# Start of Supplied text

Sunday Swift:
In some ways, silent film star Louise Brooks has much in common with Jackie Kennedy Onassis (the subject of my previous Dandizette profile): each were highly intelligent and strong-willed women who became trapped in a world they longed to escape. Louise once said, “There is no other occupation in the world that so closely resembled enslavement as the career of a film star”. Where Jackie eventually became a prisoner to her own image, however, Louise seemed to feel imprisoned in her life no matter where she was.
Born in Kansas in 1906 to parents who could most politely be described as ‘disinterested’, Louise was a talented dancer – in fact, by age 10, she was working professionally. Eventually, though, she was dismissed for having a ‘superior’ attitude – an experience to be repeated often throughout her life. She moved to New York City to work as a chorus girl (eventually evicted from the dancer’s apartment house for promiscuity). Somehow, by the age of 19, she found herself acting in films.

# End of Supplied text

• Given request 1: In the Louise Brooks profile, by what age was she working professionally as a dancer?
• Given request 2: Repeat the part of the Louise Brooks profile from "Born in Kansas" up to and including "acting in films.", word for word.

# Start of Information provided

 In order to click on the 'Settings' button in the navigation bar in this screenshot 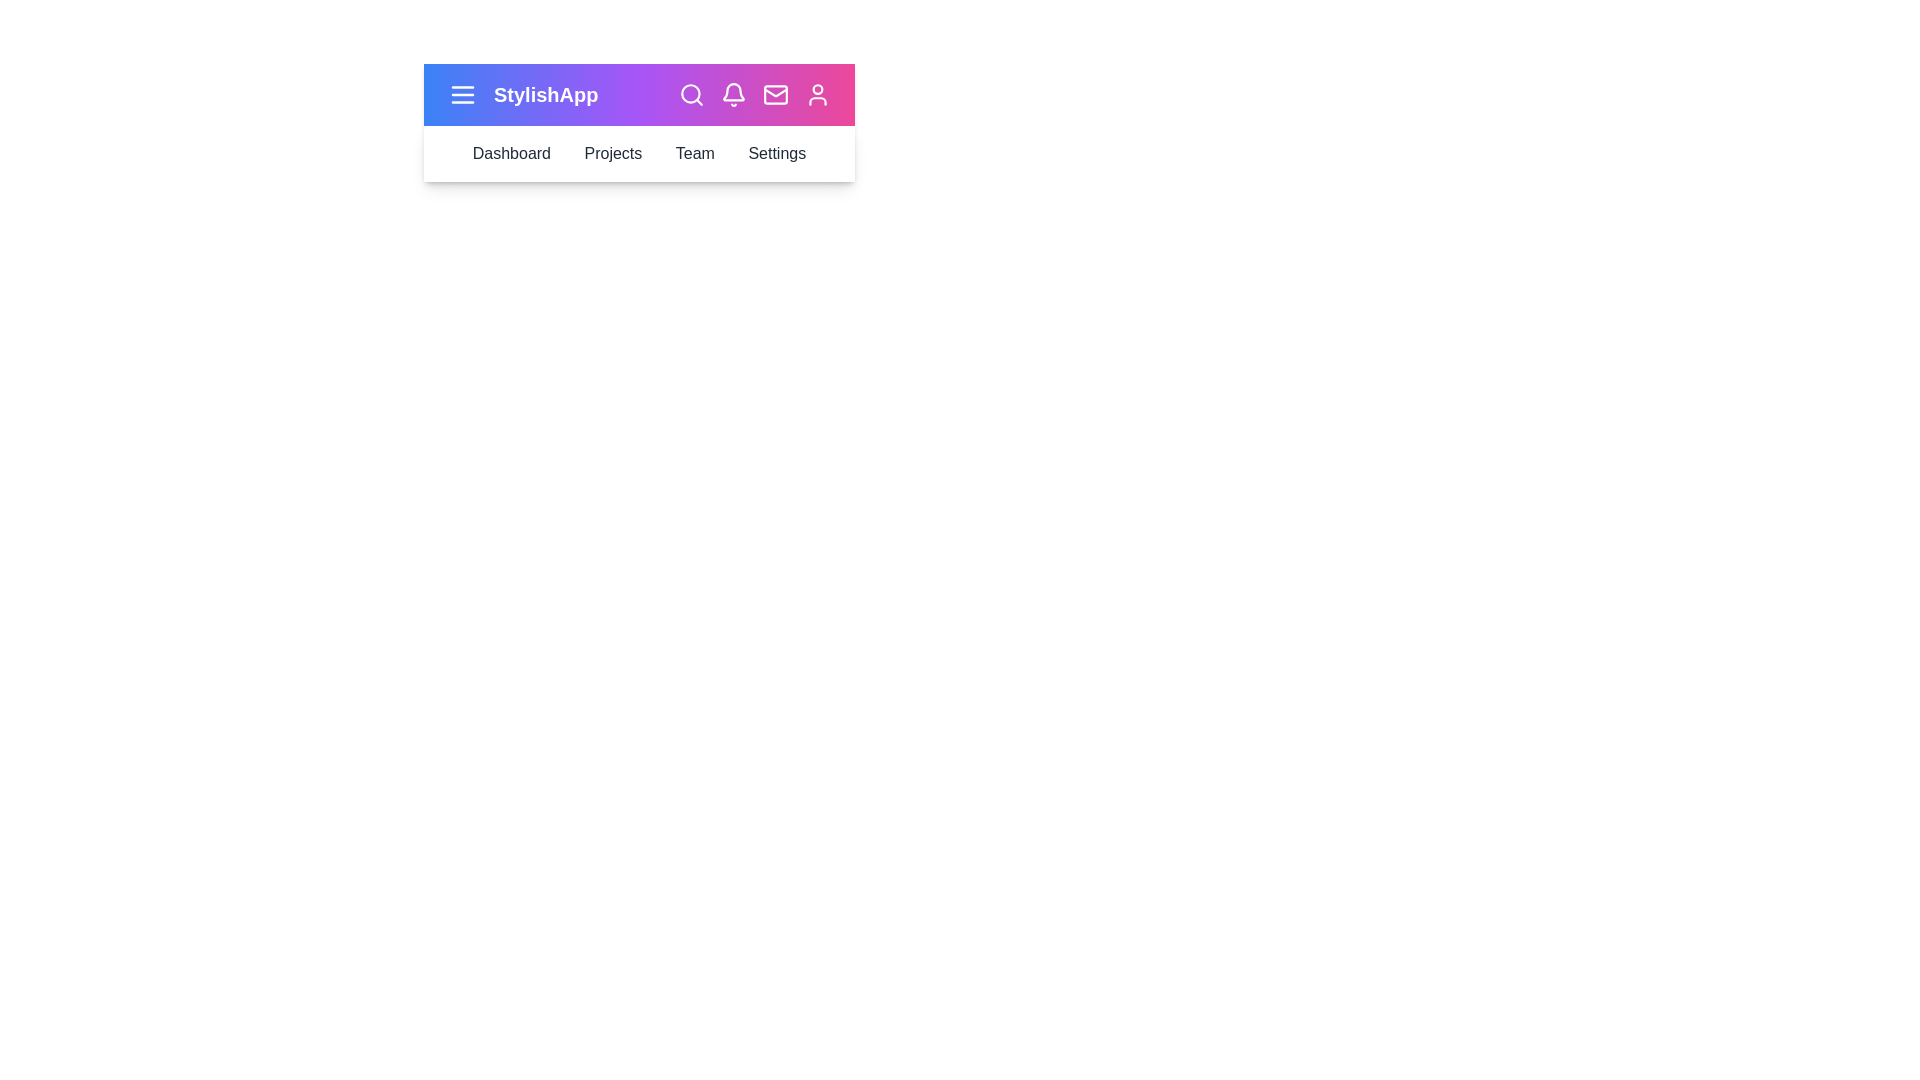, I will do `click(776, 153)`.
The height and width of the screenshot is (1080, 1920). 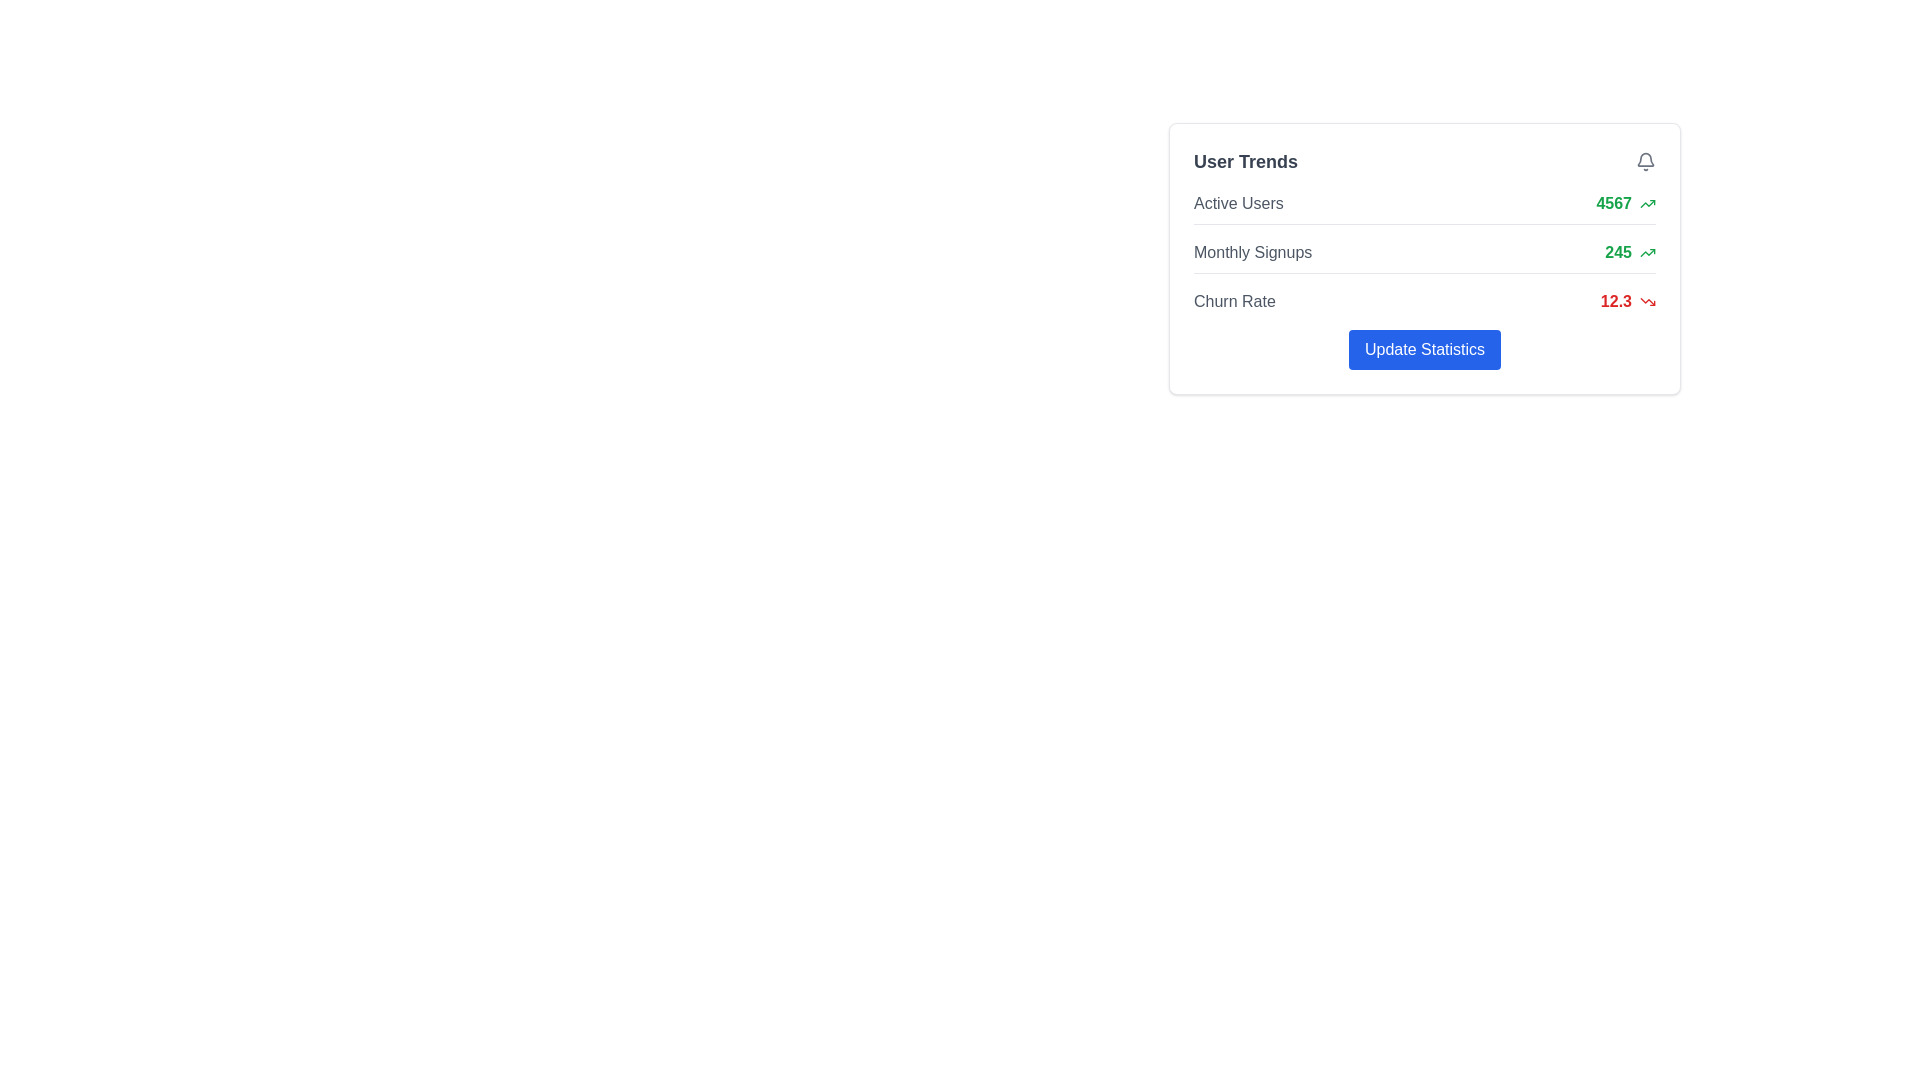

# End of Information provided

• Written reply 1: By age 10.

• Written reply 2:
Born in Kansas in 1906 to parents who could most politely be described as ‘disinterested’, Louise was a talented dancer – in fact, by age 10, she was working professionally. Eventually, though, she was dismissed for having a ‘superior’ attitude – an experience to be repeated often throughout her life. She moved to New York City to work as a chorus girl (eventually evicted from the dancer’s apartment house for promiscuity). Somehow, by the age of 19, she found herself acting in films.